She was losing him to his own conscience. Time to win him back. Nothing short of the truth would be enough. It was time to counteract Chrysanthos’s revelations with her own. For Benedict, hers would be far more powerful.

“Are you all right?” she asked.

“Why shouldn’t I be?”

“When we saw Alkaios,” she said, “I know what you were remembering.”

“Fearful memories often come to mind in spite of us, whether or not what we see before us should remind us of our own experiences.”

“You are too hard on yourself, Ben.”

At her use of Genie’s affectionate name for him, his hands stilled. “It is wiser not to think of that night, much less speak of it.”

“Why? We are no longer children. We need not be silent. In fact, I think we need to stop being silent.”

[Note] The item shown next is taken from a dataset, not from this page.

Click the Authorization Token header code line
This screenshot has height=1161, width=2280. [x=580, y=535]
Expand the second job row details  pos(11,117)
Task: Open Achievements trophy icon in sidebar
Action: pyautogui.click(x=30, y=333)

He turned the amulet again in his hands, and again. “The catapults.”

“Yes.”

“Gods.” He closed his fist over the amulet. “The thought of catapults must mean something entirely different to you.”

“Yes. When I think of catapults, I think of the ones that fired my sister’s body over the walls. I know you think of the king’s catapults, which hurled fire upon the ramparts where your father stood.”

“We truly should not speak of this.”

“I never saw my sister’s body,” she went on. “Did you see your father’s?”

Benedict looked away. “No. The king does not allow traitors a blessed burial.”

“Sometimes what we imagine is worse than what really happened.”

“Nothing could be worse than the truth we must live with. I am so sorry.”

“You have no reason to be sorry. You were only eight when you watched your father dance the Autumn Greeting with my sister. In Bellator and Solia’s betrothal promise, you saw nothing but your own bright future. You would not merely be the next Free Lord of Roborra, but a prince. Best of all, you would have a mother again, and what a kind and loving one.”

“You needn’t remind me.”

“No, I think I must. Tonight is one of those nights when we must remember.”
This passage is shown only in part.